As described above, according to the ice-making operation control method of the ice maker according to an embodiment of the present invention, it is determined whether the ice storage tank 51 is full through the sensor 80 in the ice-making operation mode, the information It is possible to switch to the ice making stop mode by stopping the driving of the ice making unit by using. Therefore, it is possible to prevent the ice making unit or the like from being unnecessarily driven and to save energy such as power used for driving various devices.
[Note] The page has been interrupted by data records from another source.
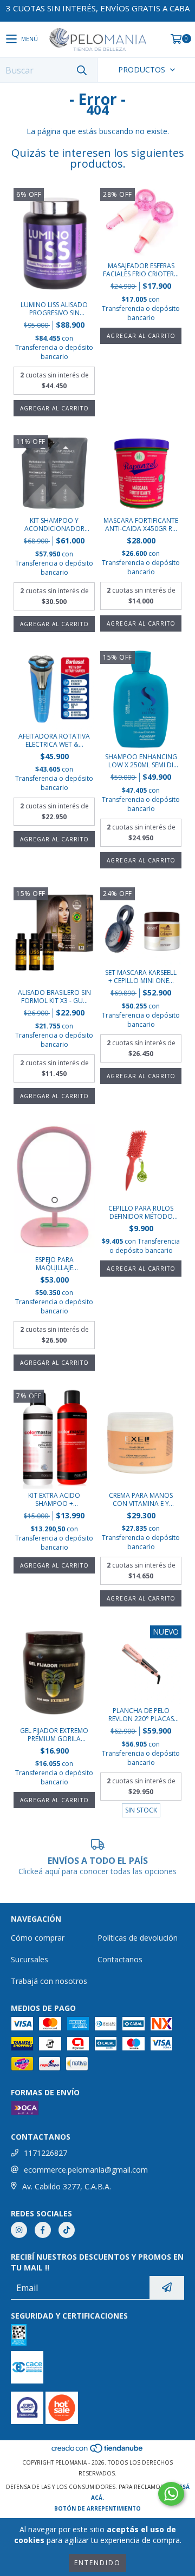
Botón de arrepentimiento (97, 2508)
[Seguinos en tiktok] (66, 2230)
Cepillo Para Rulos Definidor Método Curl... (140, 1212)
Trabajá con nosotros (49, 1981)
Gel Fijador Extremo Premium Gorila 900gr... (54, 1735)
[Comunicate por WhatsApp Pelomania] (171, 2494)
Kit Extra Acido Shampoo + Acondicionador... (54, 1499)
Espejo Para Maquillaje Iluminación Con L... (54, 1264)
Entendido (97, 2562)
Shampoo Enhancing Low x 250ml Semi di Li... (141, 761)
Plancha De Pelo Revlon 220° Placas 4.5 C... (141, 1715)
In addition, although not described in the present embodiment, the transition to the ice making operation, that is, the restart operation is performed in a state in which the ice is full and then in the stop mode, whether a predetermined time has elapsed or an artificial ice discharge amount is calculated to determine whether the ice is full again. After sensing, it decides whether to restart. Since this operation step is outside the gist of the present invention, detailed description thereof will be omitted.

In addition, in the embodiment of the present invention, when the ice water tank assembly 60 rises in the lowered state, it is determined whether the ice is full based on the pulse signal generated from the sensor 80, but this is merely exemplary. Do. That is, when the ice bath assembly 60 descends, it may be determined whether the ice is full by using a pulse signal generated by the sensor 80. In addition, the configuration of the sensor 80 may be changed so that the reference value is a low pulse number signal.
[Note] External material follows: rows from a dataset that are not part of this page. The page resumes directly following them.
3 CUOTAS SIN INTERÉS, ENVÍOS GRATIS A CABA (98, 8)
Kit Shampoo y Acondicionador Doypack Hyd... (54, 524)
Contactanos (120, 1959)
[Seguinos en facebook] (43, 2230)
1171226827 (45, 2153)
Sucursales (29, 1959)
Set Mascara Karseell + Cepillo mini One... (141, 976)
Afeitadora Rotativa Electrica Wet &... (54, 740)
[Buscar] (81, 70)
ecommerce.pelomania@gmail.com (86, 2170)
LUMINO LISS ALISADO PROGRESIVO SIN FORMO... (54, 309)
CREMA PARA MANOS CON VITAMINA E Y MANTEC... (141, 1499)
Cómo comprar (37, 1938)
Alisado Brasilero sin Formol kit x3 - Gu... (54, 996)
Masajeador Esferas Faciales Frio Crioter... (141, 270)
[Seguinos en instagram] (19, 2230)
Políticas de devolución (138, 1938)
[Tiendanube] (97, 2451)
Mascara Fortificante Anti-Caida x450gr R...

According to the ice-making operation control method of the ice maker of the present invention as described above, it is possible to detect whether the ice is full in the ice storage tank to convert to the ice-making operation stop mode to prevent the over-operation of the ice maker.

Claims (5)

It is installed on the upper portion of the ice storage tank to be rotated downward by a predetermined angle, the ice-water tank assembly is filled with ice-making water, and the cooling plate is installed on the upper portion of the ice-water tank assembly and repeatedly immersed in the ice-making water to cool the ice An ice making unit comprising a; In the ice-making operation control method of the ice machine comprising a; sensor for detecting whether the ice in the ice storage tank is full, Ice making at the bottom of the cooling plate; Lowering the ice tank assembly and dropping the iced ice into the ice storage tank; Detecting whether the ice storage tank is full of ice after the ice has fallen; And Determining an ice making stop mode or an ice making operation progress mode according to the detection result. The method of claim 1, wherein the detecting of the fullness comprises: Providing an ice detecting sensor provided at one side of the ice water tank assembly and deforming upon contact with ice and generating a high or low pulse signal from an initial value according to the degree of deformation; A measurement / comparison step of measuring a pulse signal generated by the ice sensor at the beginning of the return operation of the ice water tank assembly and comparing it with the initial value; If the measured value is equal to the initial value, measuring whether the value is maintained for a predetermined time; And And determining that the ice reservoir is full of ice when the measured value is not maintained for a predetermined time. The method of claim 2, wherein the initial value is a high level, and when the sensor contacts the ice, a low level pulse signal is generated. The method of claim 2 or 3, wherein the detecting of the fullness comprises: Measuring whether the other measured value lasts for a predetermined time when the initial value and the measured value are different in the measuring / compare step; And And determining that the ice storage tank is full of ice when the other measured value lasts for a predetermined time. The method according to any one of claims 1 to 4, And determining that the ice tank is full of ice before returning the ice tank assembly to the original position, before determining the ice making operation stop mode.